課題の指示:
A) 抜粋本文に基づき、次の問いに答えてください。
(i) 性染色体が発見されたのは何年ですか。
(ii) 生殖細胞を作る分裂で生じる細胞は、体細胞と比べてどれだけの数の染色体を受け取りますか。
(iii) タンパク質は何種類のアミノ酸が結合したものとされていますか。
B) 抜粋本文のうち「このように染色体は、メンデル」から「を受け継いだ個体は男になる。」までを、一字も変えずに引用してください。

抜粋本文:
+++
この記事は、『通訳・翻訳ジャーナル』(イカロス出版発行)に連載されたものを、編集部のご好意により許可を得て、著者の責任において転載しています。

『通訳・翻訳ジャーナル』(イカロス出版発行)1998年2月号

文科系のための科学講座

遺伝子工学編

【2】

染色体の発見からセントラル・ドグマまで

 19世紀になされた発見は、顕微鏡の発達と、染色法の発達に負うところが大きい。細胞の核が、ある種の染色剤にとてもよく染まることがわかり、この染色されやすい成分が、細胞分裂の際に寄り集まって、多数の粒子を形成することがわかった。よく染まる物質なので染色質 (chromatin)、それが集まった物体なので染色体 (chromosome) という、素朴な命名が今に受け継がれている。では、メンデルの「因子」すなわち遺伝子が、細胞核内の染色体にあると信じられるようになった理由は何か。要約すると、次のようになる。

 第一に、細胞内には大きさや形によって区別される多数の染色体があり、それらは同じものが2個ずつ対になっている。これは体内のあらゆる細胞に共通し、どの細胞も、同じ個数の染色体を持っている。第二に、細胞が分裂するときには、いったん染色体の数が2倍に増えてから、二つの新しい細胞に分配される。ただし生殖細胞を作る分裂に限っては、染色体の倍加は起こらず、体細胞に比べてちょうど半分の数だけ染色体を受け取った細胞が、精子と卵になる、これが受精によって合体すると、元の数に戻るわけだ。

 このように染色体は、メンデルが仮定した遺伝子とまったく同じやり方で、親から子へ受け継がれている。メンデルの優性の法則も、分離の法則も、これによって説明できた。

 1905年に性染色体が発見されたことによって、この仮説は目に見えるものになった。明らかに形の違うX染色体とY染色体が、人間の男女を決定していることがわかったのである。よく知られているように、受精によってXXという対を受け継いだ個体は女になり、XYという対を受け継いだ個体は男になる。

 化学分析により、染色体の成分はDNAとタンパク質であることがわかった。遺伝情報を担っているのは、どちらの成分だろうか。当時は、そのような複雑な情報を担うものは、当然、タンパク質という複雑な物質であると考えられた。タンパク質は20種類のアミノ酸が複雑に結合したものであり、一方DNAは、たった4種類のヌクレオチドでできていたからだ。
+++
学習資料:
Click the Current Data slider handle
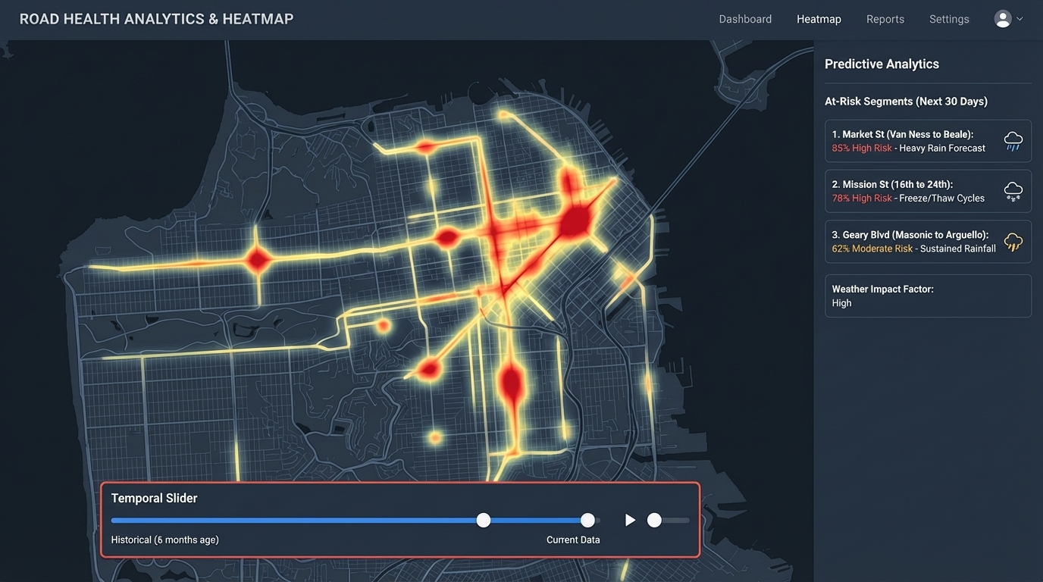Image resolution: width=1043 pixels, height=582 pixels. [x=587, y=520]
+++
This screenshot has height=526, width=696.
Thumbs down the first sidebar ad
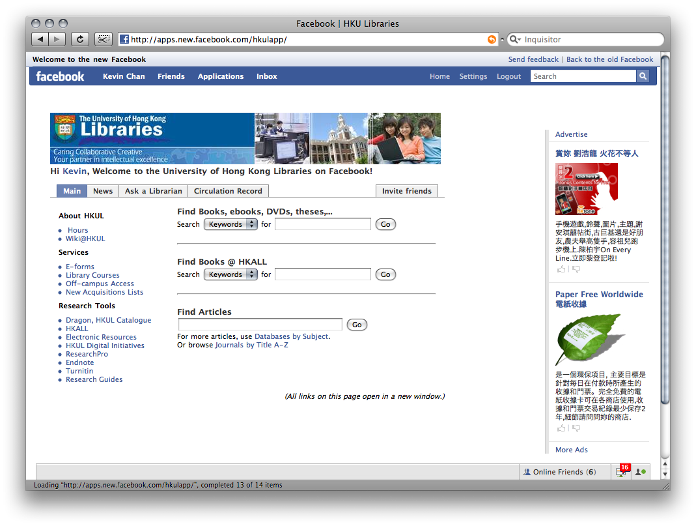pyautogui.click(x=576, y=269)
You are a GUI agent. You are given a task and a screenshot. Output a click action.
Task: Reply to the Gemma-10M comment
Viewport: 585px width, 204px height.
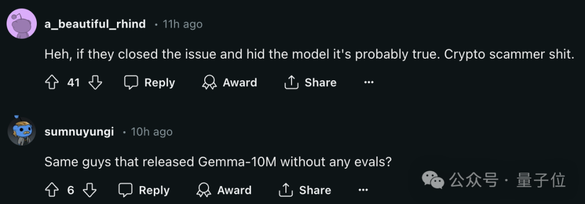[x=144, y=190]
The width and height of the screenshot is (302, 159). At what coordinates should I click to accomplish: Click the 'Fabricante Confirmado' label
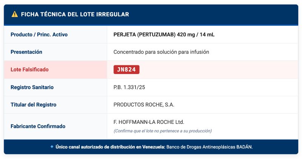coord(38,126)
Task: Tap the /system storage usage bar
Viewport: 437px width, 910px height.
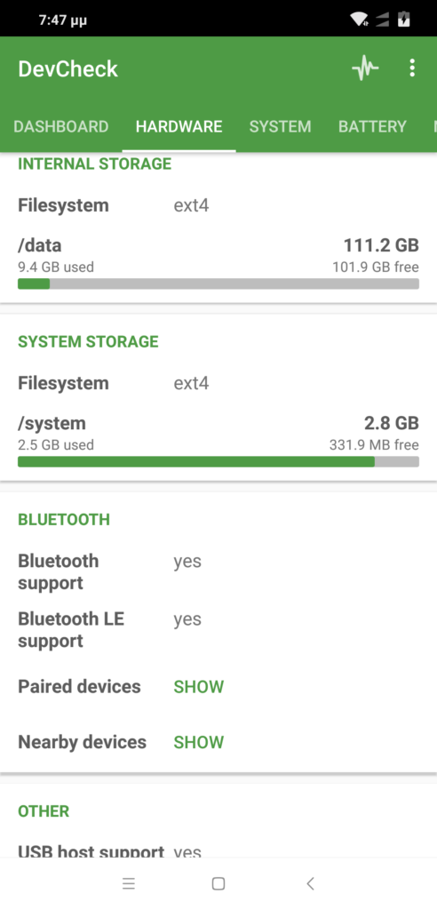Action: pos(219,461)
+++
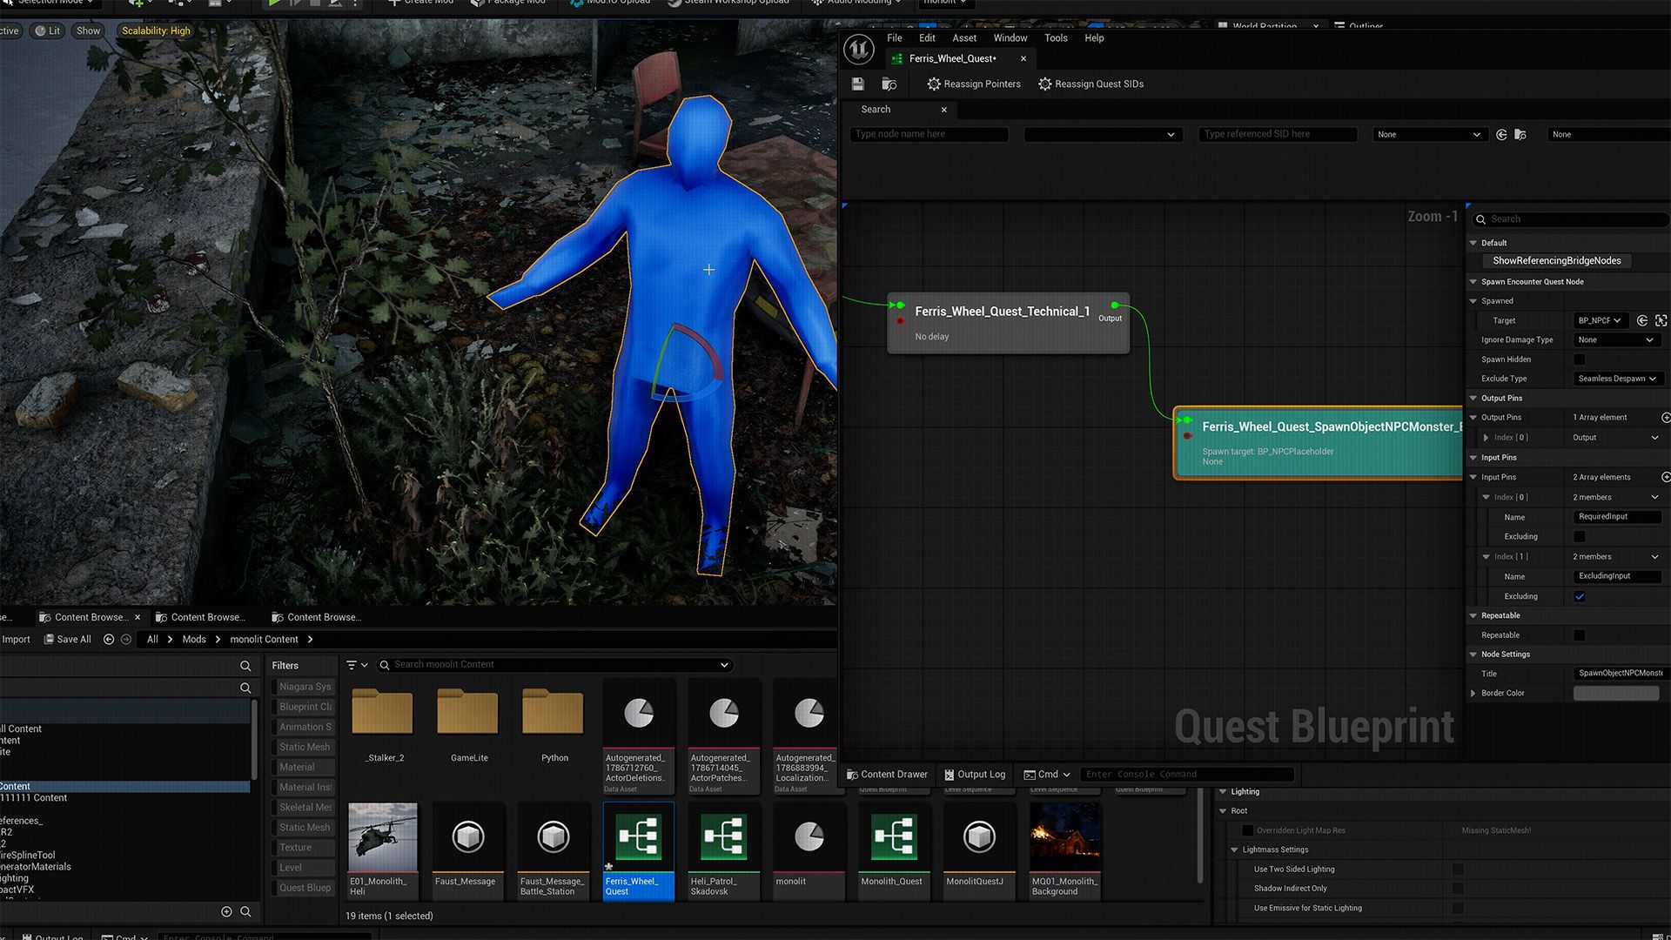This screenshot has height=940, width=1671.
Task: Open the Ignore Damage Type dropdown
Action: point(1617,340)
+++
解答:
A)
(i) 1905年
(ii) ちょうど半分の数
(iii) 20種類

B)
このように染色体は、メンデルが仮定した遺伝子とまったく同じやり方で、親から子へ受け継がれている。メンデルの優性の法則も、分離の法則も、これによって説明できた。

 1905年に性染色体が発見されたことによって、この仮説は目に見えるものになった。明らかに形の違うX染色体とY染色体が、人間の男女を決定していることがわかったのである。よく知られているように、受精によってXXという対を受け継いだ個体は女になり、XYという対を受け継いだ個体は男になる。